The first time you run the app locally, you may need to build the database tables:

$ flask shell
>>> from renga_deployer.app import db
>>> db.create_all()

Docker

$ docker build --tag renga-deployer:latest .
$ docker run -p 5000:5000 -v /var/run/docker.sock:/var/run/docker.sock renga-deployer:latest

For development, mount the code directly and enable flask debug mode:

$ docker run -p 5000:5000 \
      -e FLASK_DEBUG=1 \
      -v `pwd`:/code \
      -v /var/run/docker.sock:/var/run/docker.sock \
      renga-deployer:latest

You can test the API by pointing your browser to http://localhost:5000/v1/ui

Orchestration with Postgres and load-balancer

The packages includes two simple orchestration setup files: docker-compose.yml and docker-compose.full.yml.

The first includes only the deployer container linked to a postgres database. To use the deployer with postgres:

$ docker-compose up

As before, the service is available on port 5000.

The second can be used as a template to define your own production deployment environment including the Traefik load balancer and (self-signed) SSL certificates.

$ docker-compose -f docker-compose.full.yml up

The service is available on https://localhost/api/deployer. You can access the traefik dashboard on http://localhost:8080/.

Platform integration

The deployer can optionally integrate with other Renga Platform services. To enable integration, set the appropriate environment variables in the form of <SERVICE_NAME_URL> to point to the api URL. For example, setting KNOWLEDGE_GRAPH_URL will ensure that deployment contexts and executions are automatically added to the knowledge graph. Note that to use the resource manager, you will need to additionally set the DEPLOYER_JWT_KEY.

User’s Guide

This part of the documentation will show you how to get started in using Renga-Deployer.

Installation

Renga-Deployer is on PyPI so all you need is:

$ pip install renga-deployer

Configuration

Configuration options can be also provided as environmental variables.

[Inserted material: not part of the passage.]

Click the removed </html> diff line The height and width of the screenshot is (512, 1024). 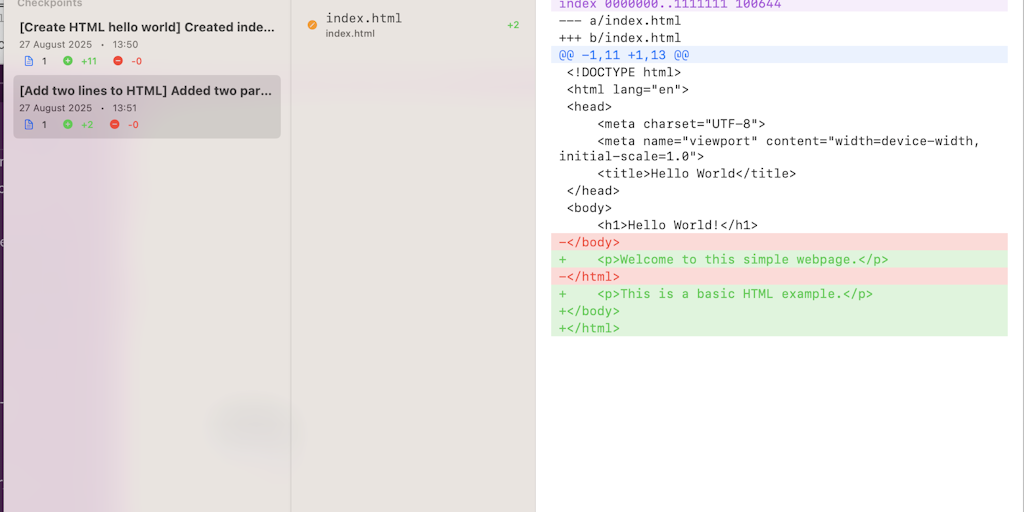590,277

renga_deployer.config.DEPLOYER_APP_NAME = 'demo-client'

Application name.

renga_deployer.config.DEPLOYER_AUTHORIZATION_URL = 'http://localhost:8080/auth/realms/Renga/protocol/openid-connect/auth'

OpenID-Connect authorization endpoint.

renga_deployer.config.DEPLOYER_BASE_PATH = '/v1'

Base path for the API.

renga_deployer.config.DEPLOYER_BASE_TEMPLATE = 'renga_deployer/base.html'

Default base template for the demo page.

renga_deployer.config.DEPLOYER_CLIENT_ID = 'demo-client'

Client identifier used for OIDC authentication.

renga_deployer.config.DEPLOYER_CLIENT_SECRET = None

Client credentials used for OIDC authentication.

renga_deployer.config.DEPLOYER_DEFAULT_BASE_URL = '/'

The default base url that is passed inside the deployed container via the DEPLOYER_BASE_URL environment variable. If an ingress is enabled in a K8S deployer, this variable is changed dynamically per execution.

renga_deployer.config.DEPLOYER_DEFAULT_VALUE = 'foobar'

Default value for the application.

renga_deployer.config.DEPLOYER_DOCKER_CONTAINER_IP = None

Specific IP for docker-deployed containers.

renga_deployer.config.DEPLOYER_JWT_ISSUER = 'http://localhost:8080/auth/realms/Renga'

JWT issuer used for token verification.

renga_deployer.config.DEPLOYER_JWT_KEY = None

Public key used to verify JWT tokens.

renga_deployer.config.DEPLOYER_K8S_CONTAINER_IP = None

Specific IP for kubernetes-deployed containers.

renga_deployer.config.DEPLOYER_K8S_INGRESS = None

The class of the ingress controller, for example ‘nginx’, to be used for the endpoints. Set to None (default) or False to disable ingress

renga_deployer.config.DEPLOYER_SWAGGER_UI = False

Enable Swagger UI.

renga_deployer.config.DEPLOYER_TOKEN_SCOPE_KEY = None

Key inside JWT containing scopes.

Use ‘https://rm.datascience.ch/scope’ in combination with resource manager.

renga_deployer.config.DEPLOYER_TOKEN_URL = 'http://localhost:8080/auth/realms/Renga/protocol/openid-connect/token'

OpenID-Connect token endpoint.

renga_deployer.config.DEPLOYER_URL = 'http://localhost:5000'

Base URL for the service.

renga_deployer.config.KNOWLEDGE_GRAPH_URL = None

Push contexts and executions to the KnowledgeGraph.

renga_deployer.config.RENGA_AUTHORIZATION_CLIENT_ID = None

Client id for fetching the service access token.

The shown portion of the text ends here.